BankMobile is a branchless bank offering a no-fee, mobile, online, and tablet banking platform. The new operation, founded last year, specifically targets its products and services to millennials, middle-class families, and underserved and underbanked consumers. Available services include no-fee ATMs, a line of credit, and 25 bps higher interest on savings. Bank officials have told investors that they hope to retain at least 25% of approximately 1 million student customers over a five-year period.
Sidhu anticipates holding the parent company’s investment to about $6 million by the end of this year. He anticipates reaching profitability in the division within two to three years. Revenue would be built on debit card interchange and margin from low-cost deposits. (Financial details come from an investor presentation by Customers Bank conducted just prior to the conference.)
Sidhu believes efficiency and convenience will help bring in customers for BankMobile. “Why shouldn’t you be able to open an account on a smartphone in minutes?” said Sidhu. He told listeners that BankMobile accounts are growing by 60% a month.

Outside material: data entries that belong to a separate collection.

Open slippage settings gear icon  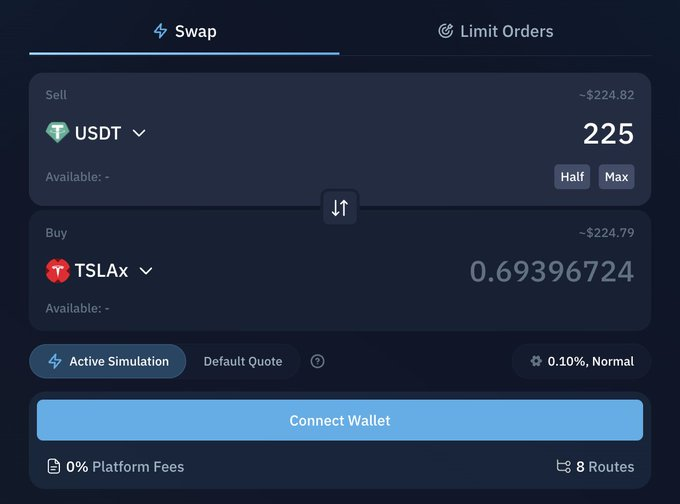tap(536, 361)
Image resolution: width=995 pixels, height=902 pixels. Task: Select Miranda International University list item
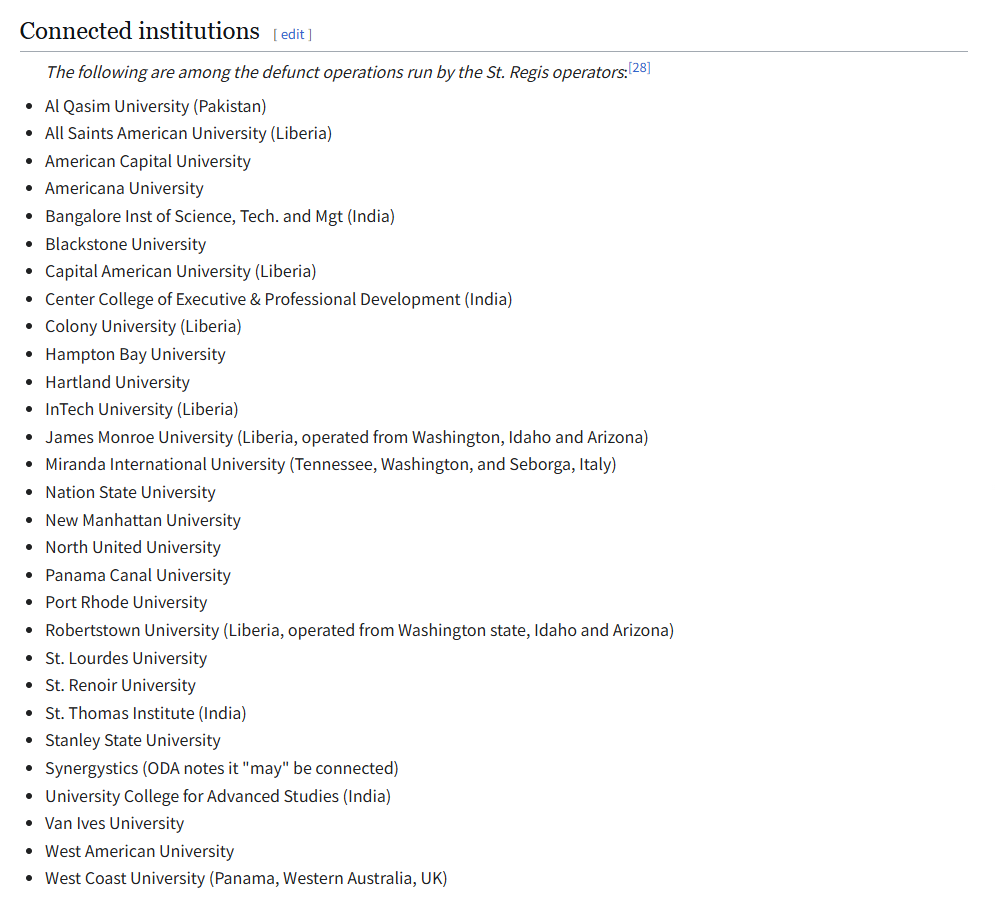pos(330,464)
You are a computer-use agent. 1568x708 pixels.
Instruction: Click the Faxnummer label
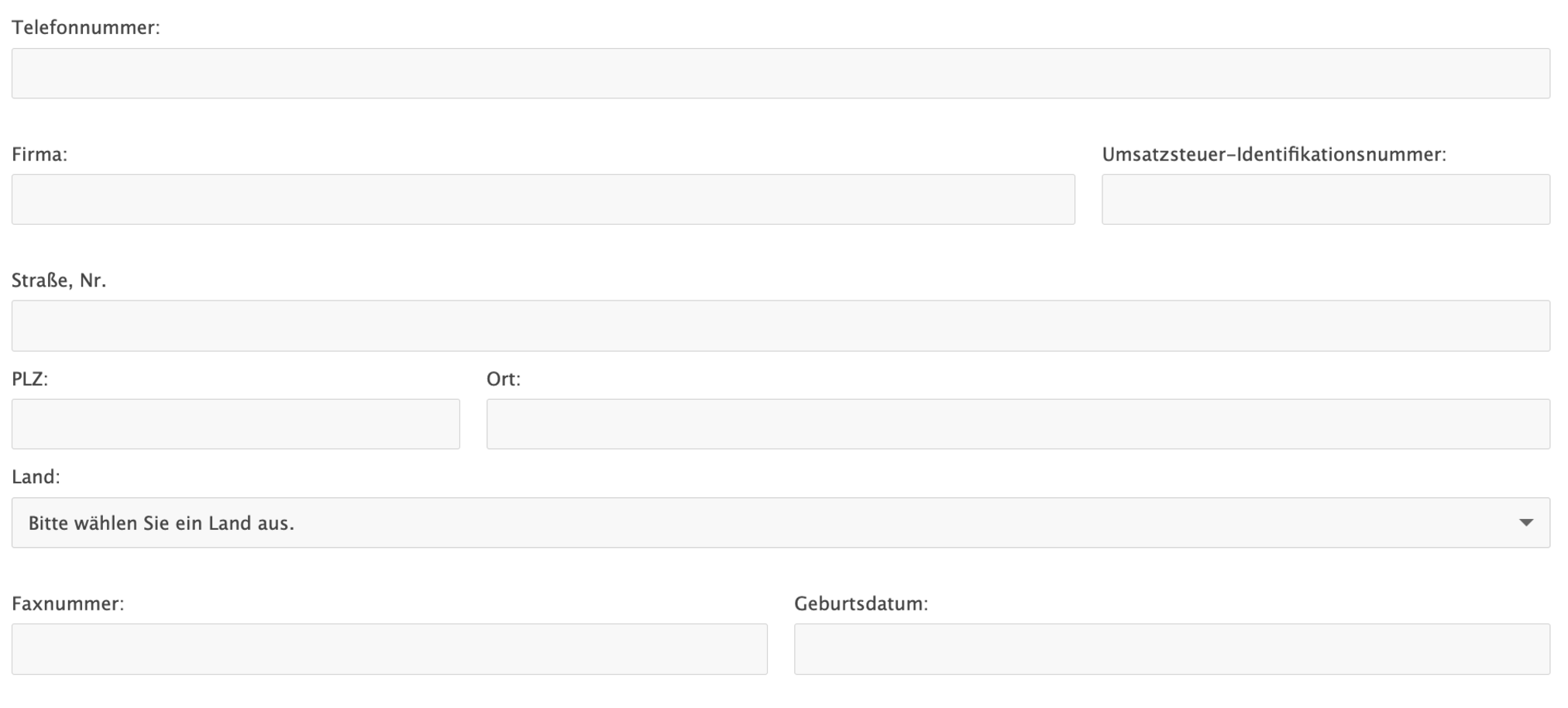click(67, 603)
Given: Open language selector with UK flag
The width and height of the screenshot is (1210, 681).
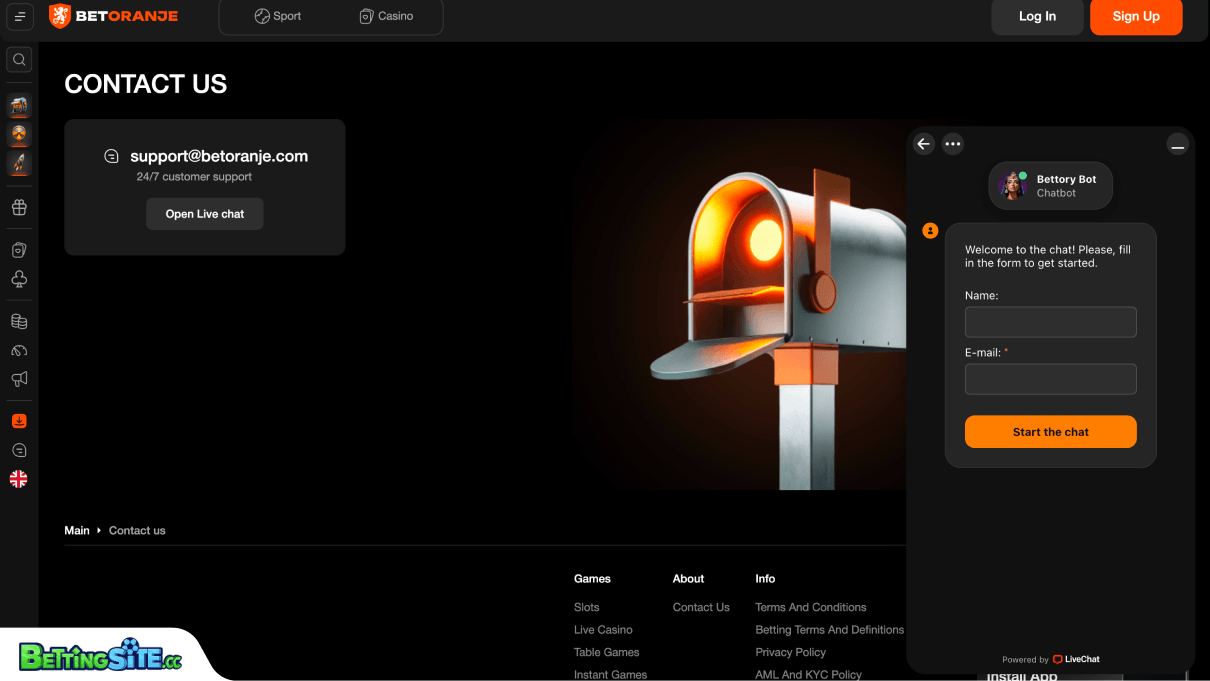Looking at the screenshot, I should (19, 479).
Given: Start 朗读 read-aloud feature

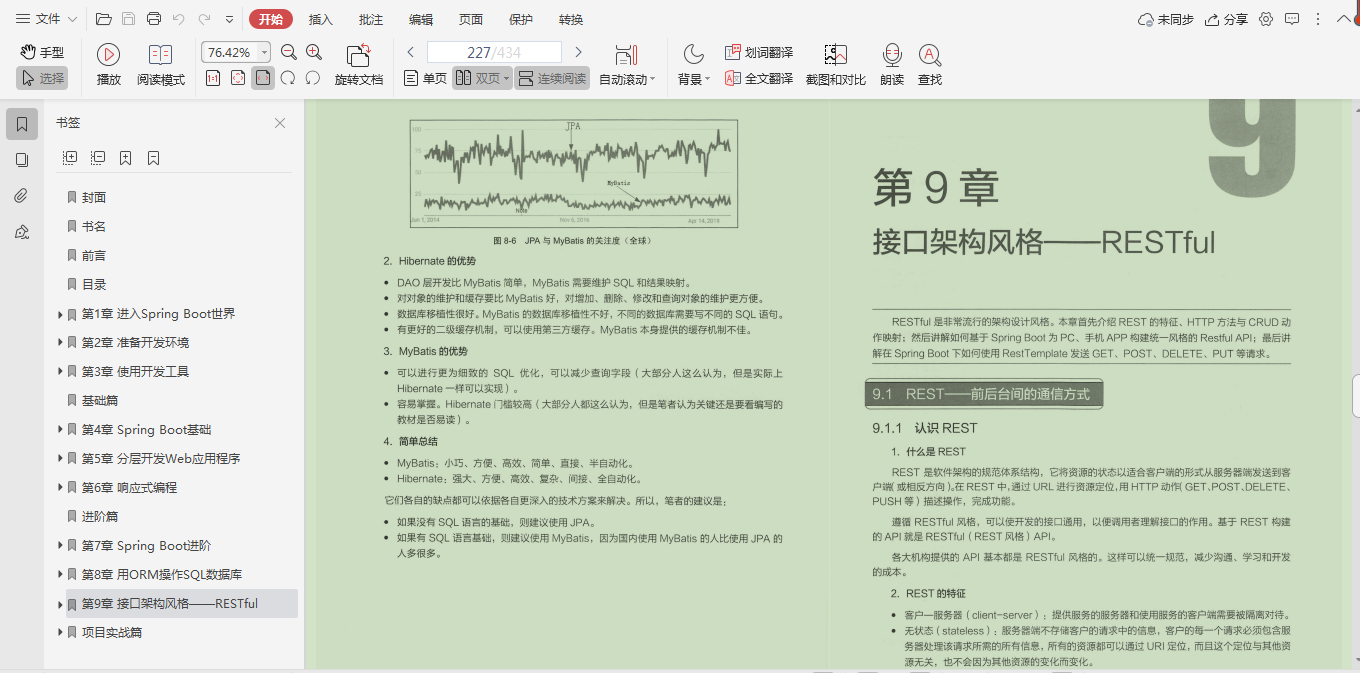Looking at the screenshot, I should pos(891,55).
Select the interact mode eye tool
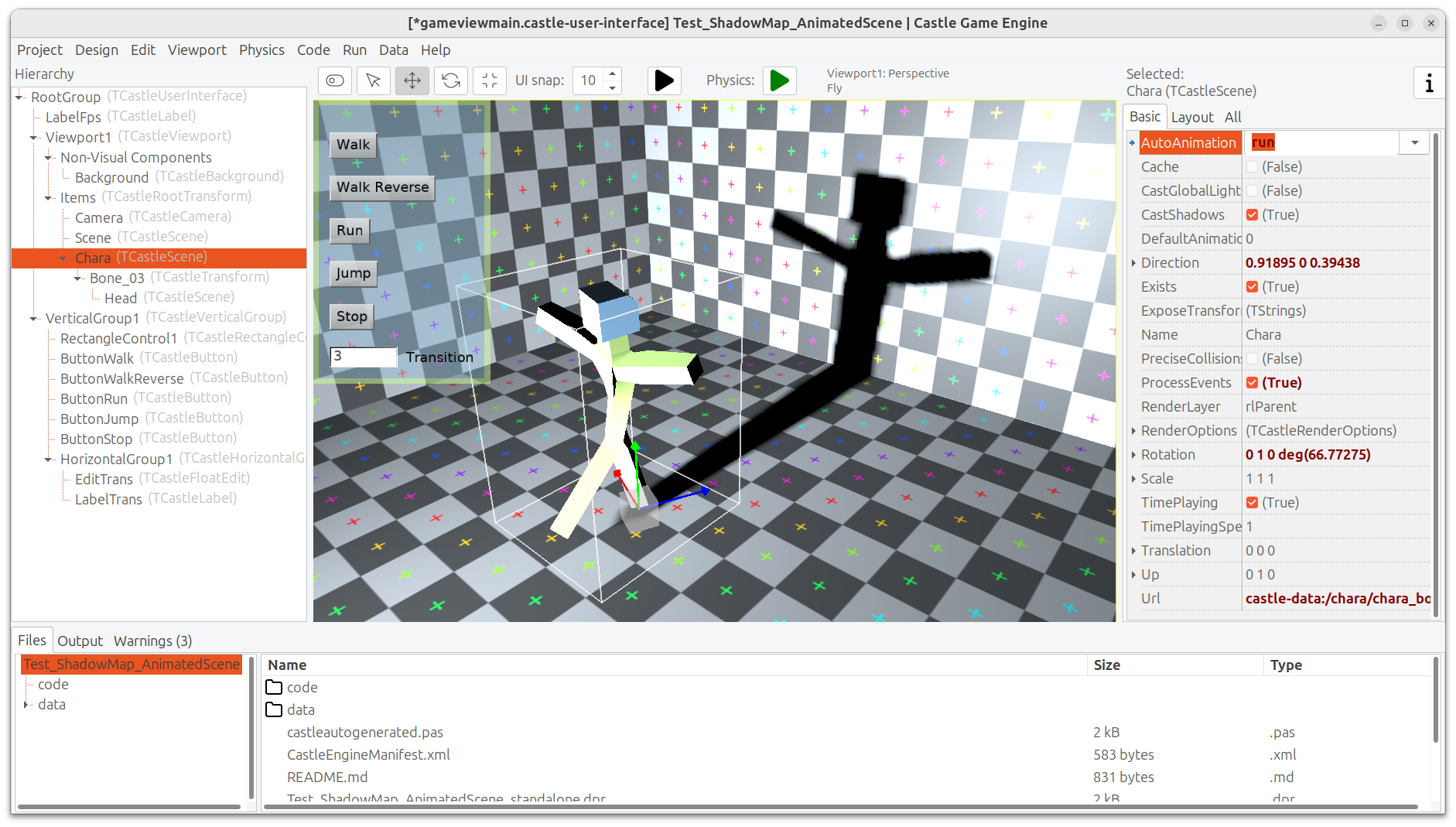The width and height of the screenshot is (1456, 827). (335, 80)
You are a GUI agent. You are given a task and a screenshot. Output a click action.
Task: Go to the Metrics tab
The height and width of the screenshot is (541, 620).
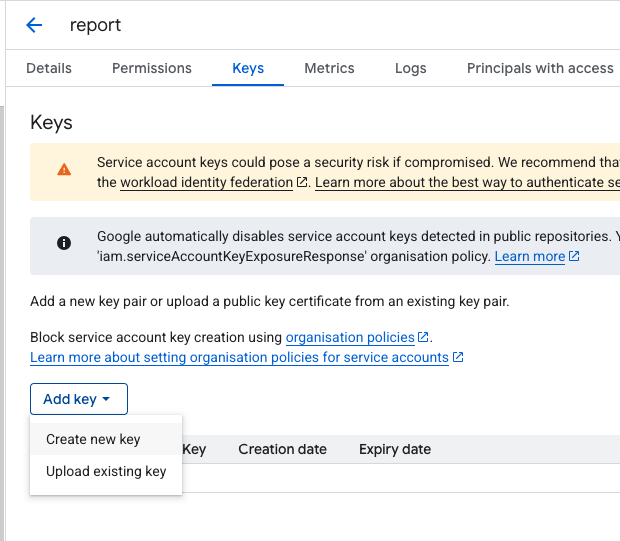click(x=329, y=68)
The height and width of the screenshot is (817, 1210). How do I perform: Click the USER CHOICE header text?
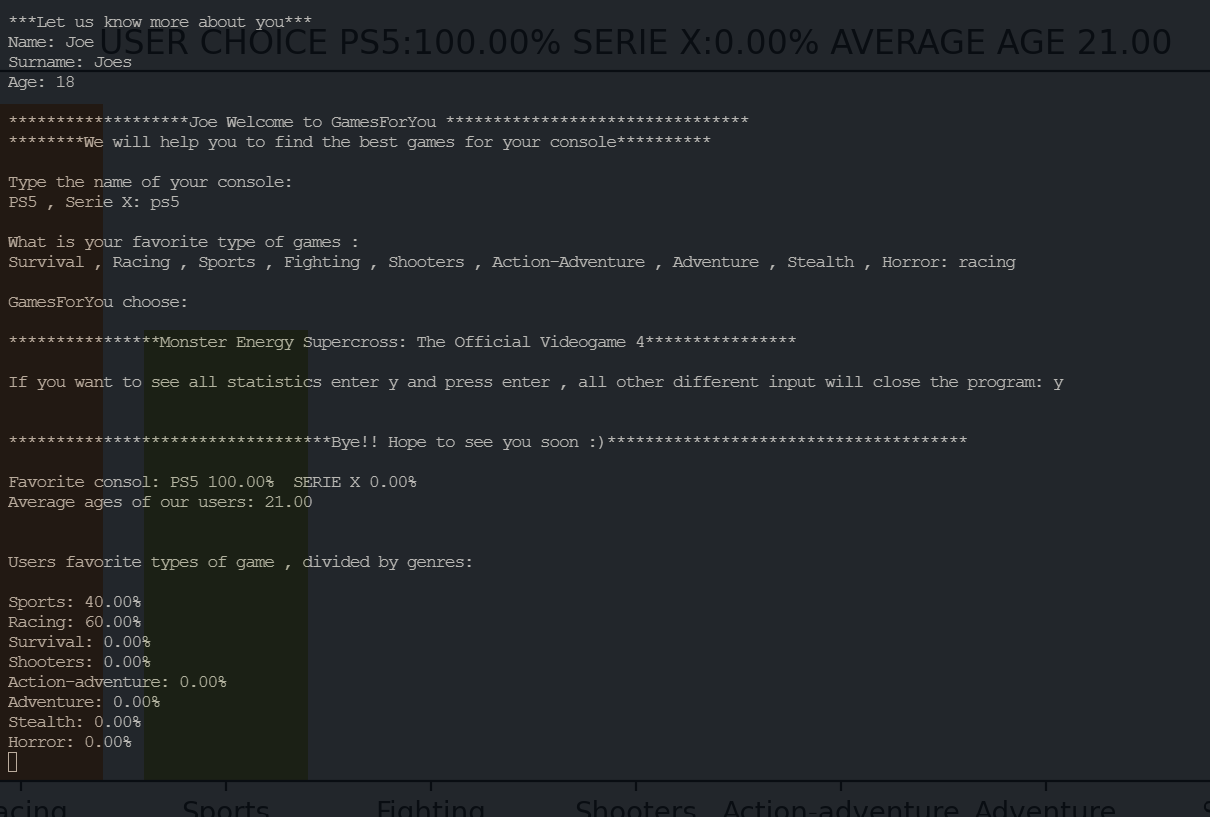pos(215,42)
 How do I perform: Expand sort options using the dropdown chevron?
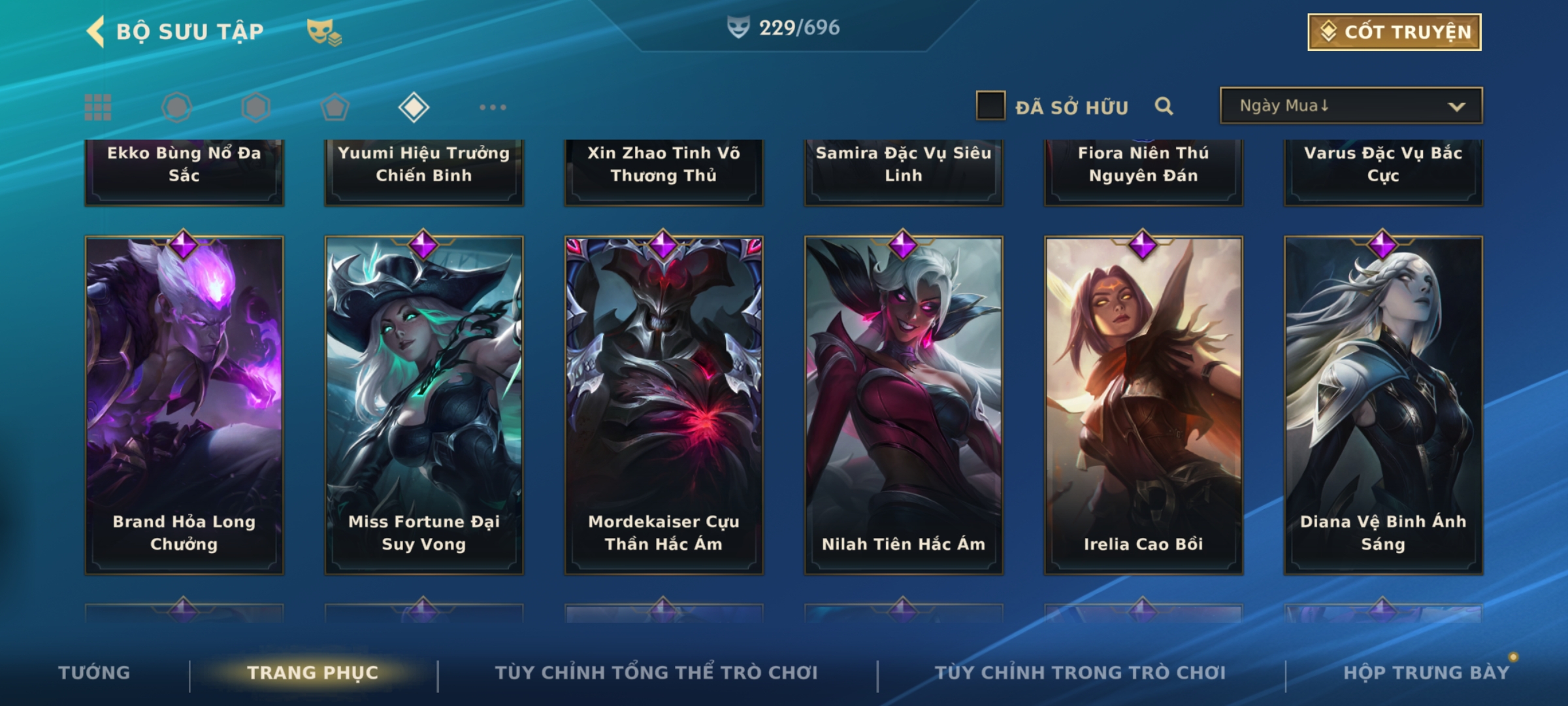pos(1456,107)
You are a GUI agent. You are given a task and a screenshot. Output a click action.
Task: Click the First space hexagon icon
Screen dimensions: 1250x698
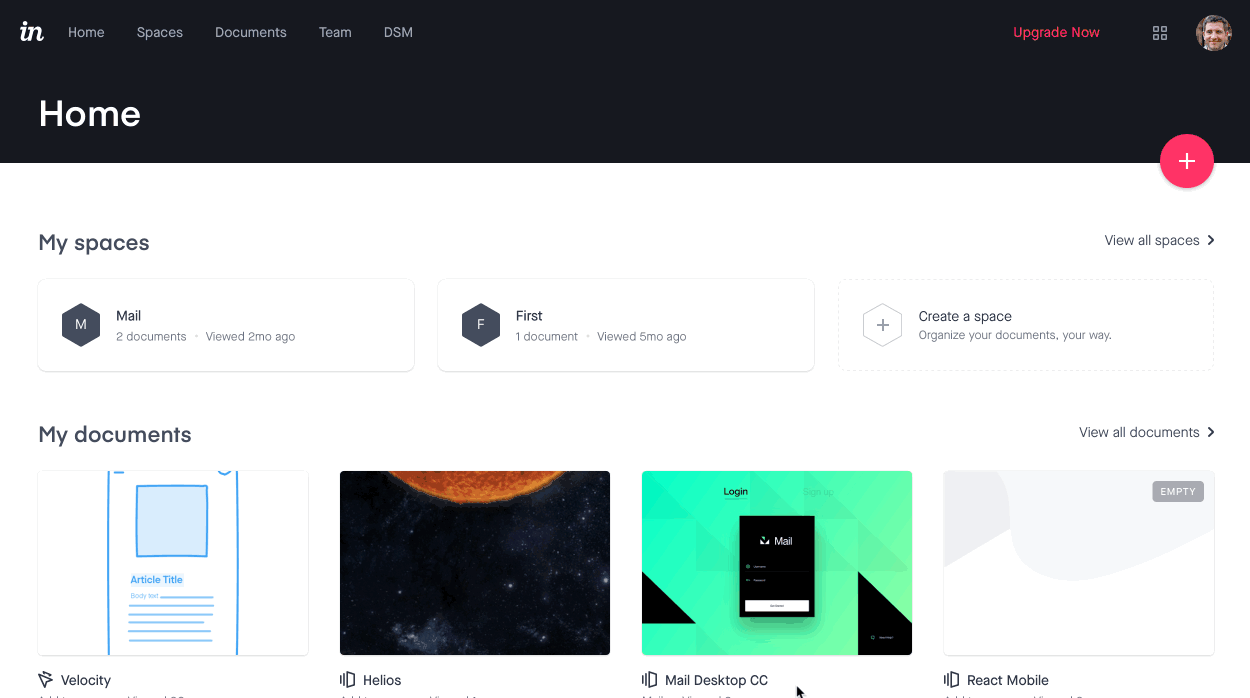(481, 325)
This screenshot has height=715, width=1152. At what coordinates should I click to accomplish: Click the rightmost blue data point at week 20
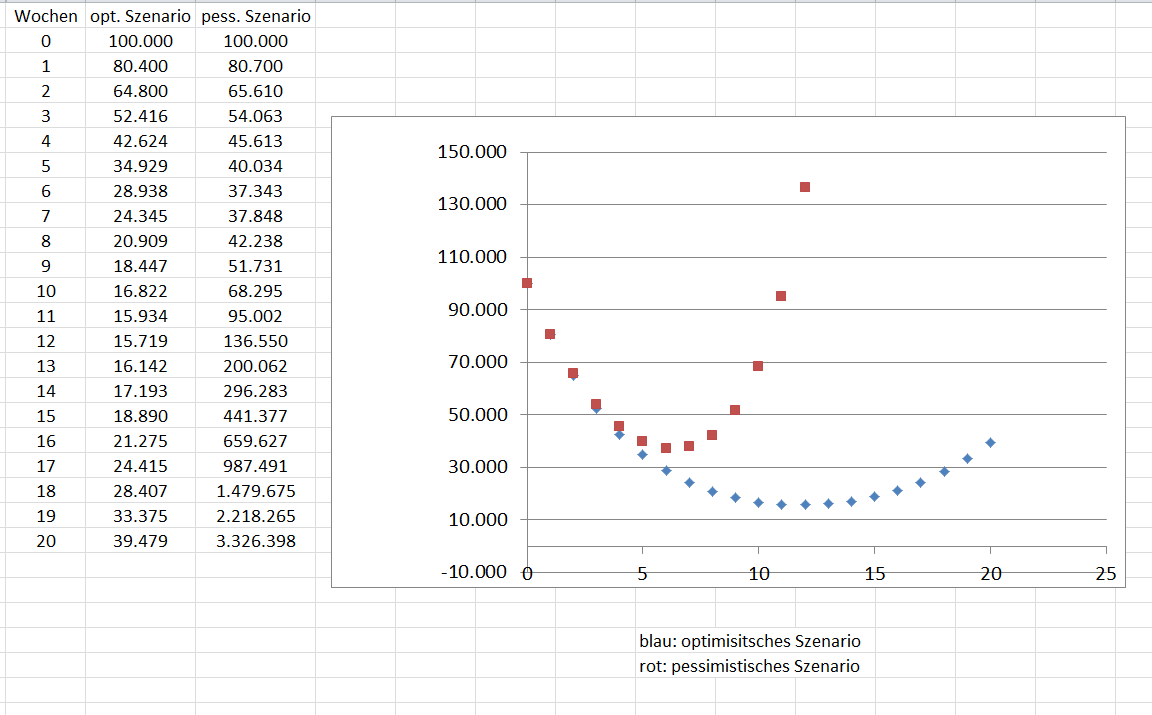[990, 442]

“You don’t need a bank charter” to accomplish such goals, according to Sidhu, “but I’ll tell you if you have a bank charter it’s a lot better.”
Sidhu believes that the metrics of the banking industry will be changing as the banking value proposition evolves.
“I think the valuation of banks will change,” said Sidhu. “Banks will be compared on the basis of the number of customer relationships they have, not on their deposits.”
Glimpse of future structure
After his presentation, Sidhu joined a small panel discussion group. Banking futurist Brett King, also founder and head of Moven, a consumer banking application powered underneath by a bank partner in the U.S. and more explicitly in Canada, was his discussion partner.
King noted that typically disruptive startups, like his own, still require a banking industry interface to function. What sets them apart from more traditional players is that they don’t try to be all things to all customers.
“They take one experience,” said King, “and they do it really well. They don’t want to be a universal bank.”
Sidhu agreed, but from a different viewpoint. “The Ubers and the Amazons don’t want to have a bank charter,” said Sidhu. “They don’t want to be regulated.”
Long term, King said, he expects the largest banks to find it most difficult to transition into an era disrupted by fintech players. He sees the industry splitting into a mix of firms providing the “experience layer”—where service meets customers—and other providers who will be wholesalers, who will provide the engine behind the service.
Sidhu believes that from today’s 6,000-odd financial institutions, the industry will shrink to about 1,000 smaller banks and 10-15 large banks.
“The larger you are,” said Sidhu, “the tougher it will be to change.”
Another question concerned the future of cash in consumer banking.
King predicted that the U.S. would be cashless by 2030, but Sidhu sees the country entering this stage much sooner. He believes this could be only five or six years away.